## Work request
Print the stretch of the Mauri Vansevenant profile from "Amateur team" through "cyclist (born 1999)" word for word.

## Exercise text

Personal information
- Full name: Mauri Vansevenant
- Born: 1 June 1999 (age 26) Ostend, Belgium

Team information
- Current team: Soudal–Quick-Step
- Discipline: Road
- Role: Rider
- Rider type: Climber

Amateur team
- 2018–2020: EFC–L&R–Vulsteke

Professional team
- 2020–: Deceuninck–Quick-Step

Major wins
- One-day races and Classics GP Industria & Artigianato (2021)

= Mauri Vansevenant =

Belgian cyclist (born 1999)

Mauri Vansevenant (born 1 June 1999) is a Belgian cyclist, who currently rides for UCI WorldTeam . He is the son of former professional cyclist Wim Vansevenant, and is named after Melcior Mauri, the winner of the 1991 Vuelta a España.

==Major results==

- 2017
 4th Grand Prix Bob Jungels
- 2018
 5th Piccolo Giro di Lombardia
 10th Overall Giro della Valle d'Aosta
1st Young rider classification
- 2019
 1st Overall Giro della Valle d'Aosta
1st Young rider classification
 4th Overall Orlen Nations Grand Prix
 5th Overall Grand Prix Priessnitz spa
 6th Overall Tour de l'Avenir
- 2020
 1st Stage 1b (TTT) Settimana Internazionale di Coppi e Bartali
- 2021 (1 pro win)

## Provided material
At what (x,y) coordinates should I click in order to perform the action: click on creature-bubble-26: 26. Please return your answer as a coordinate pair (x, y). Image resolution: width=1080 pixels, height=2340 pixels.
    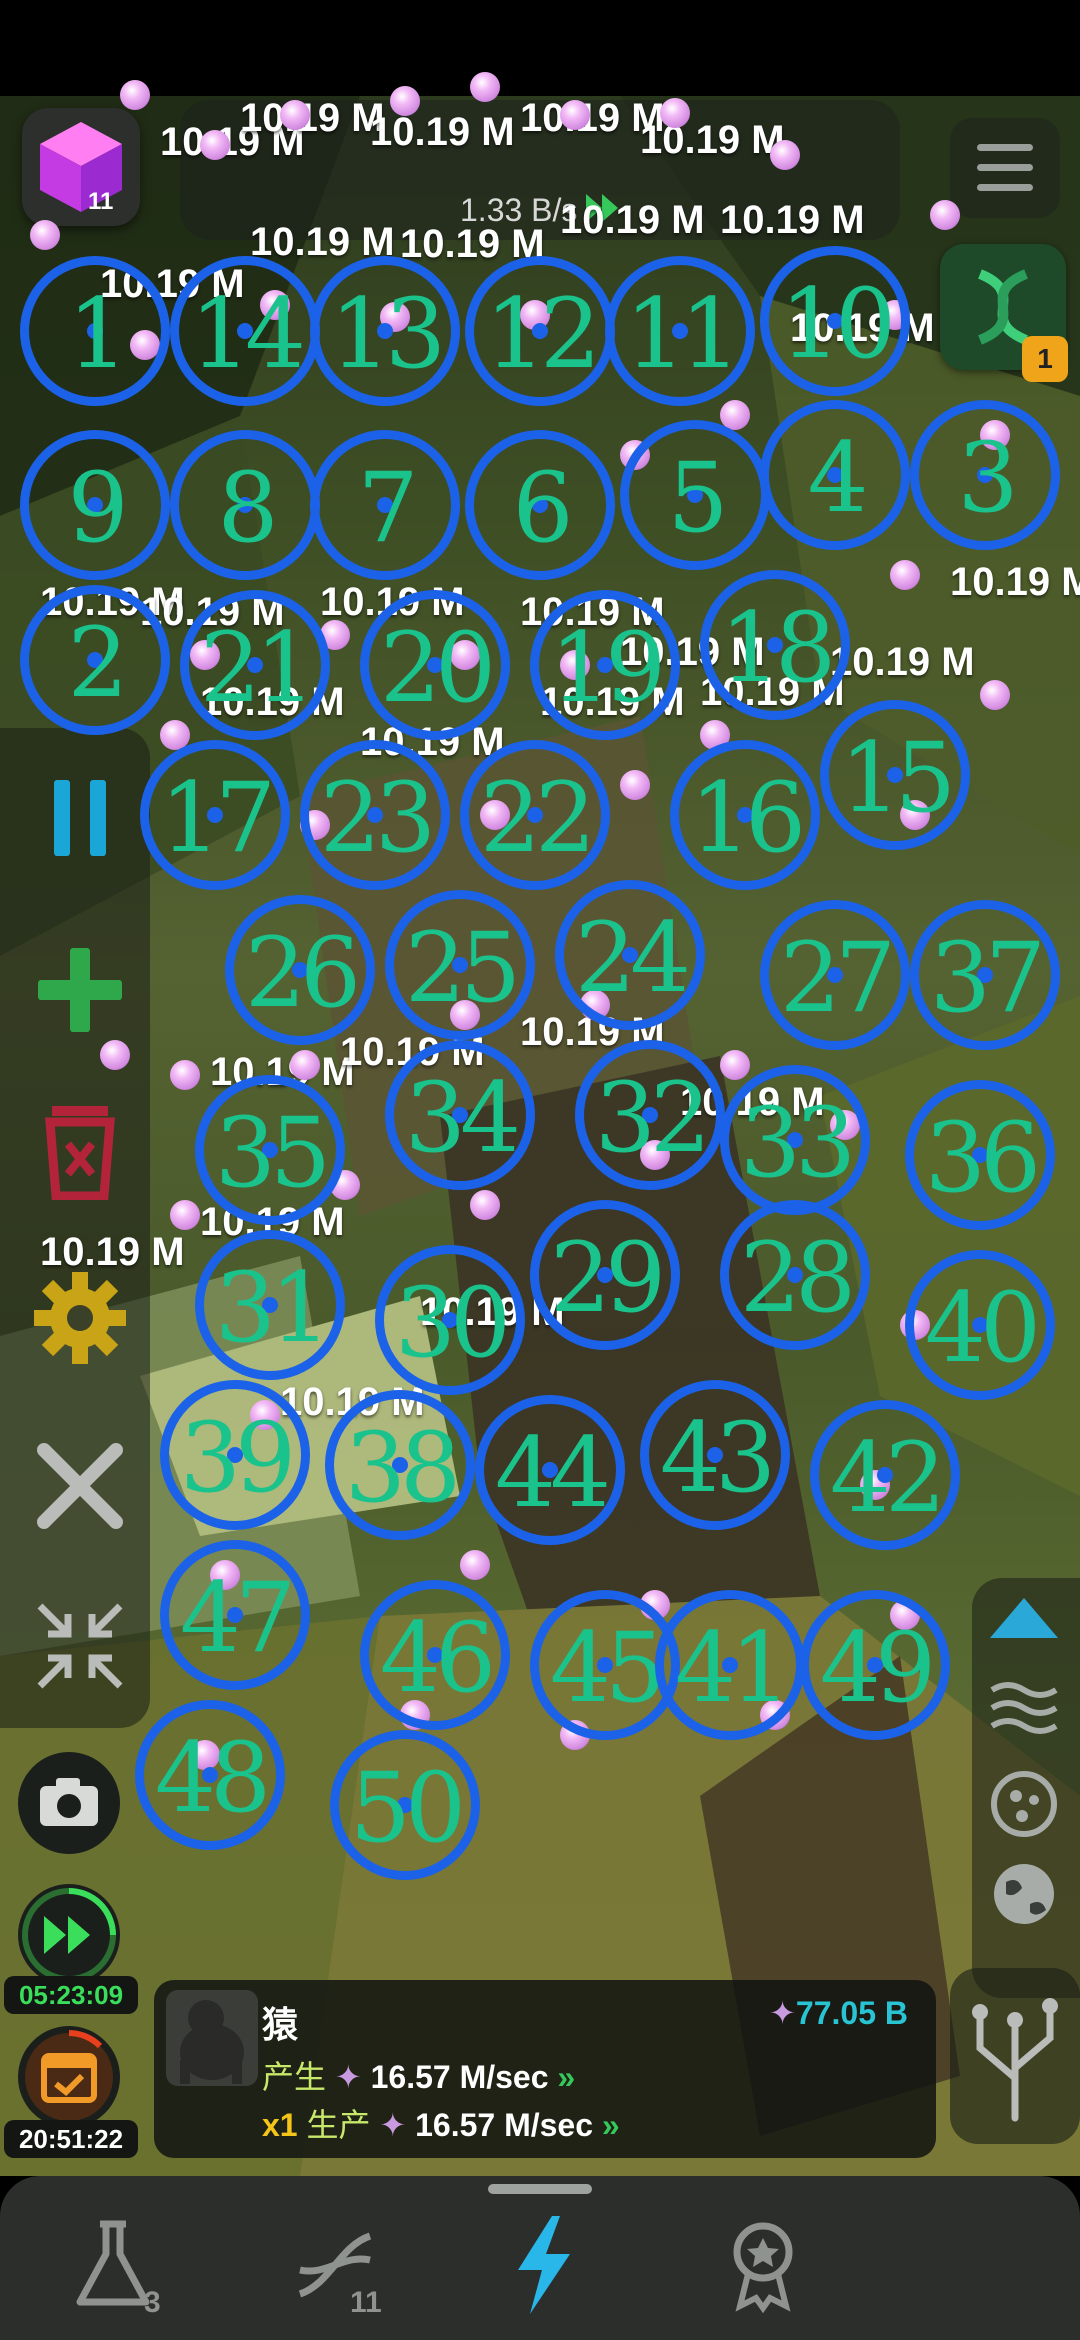
    Looking at the image, I should click on (300, 970).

## Output of the task
Amateur team
- 2018–2020: EFC–L&R–Vulsteke

Professional team
- 2020–: Deceuninck–Quick-Step

Major wins
- One-day races and Classics GP Industria & Artigianato (2021)

= Mauri Vansevenant =

Belgian cyclist (born 1999)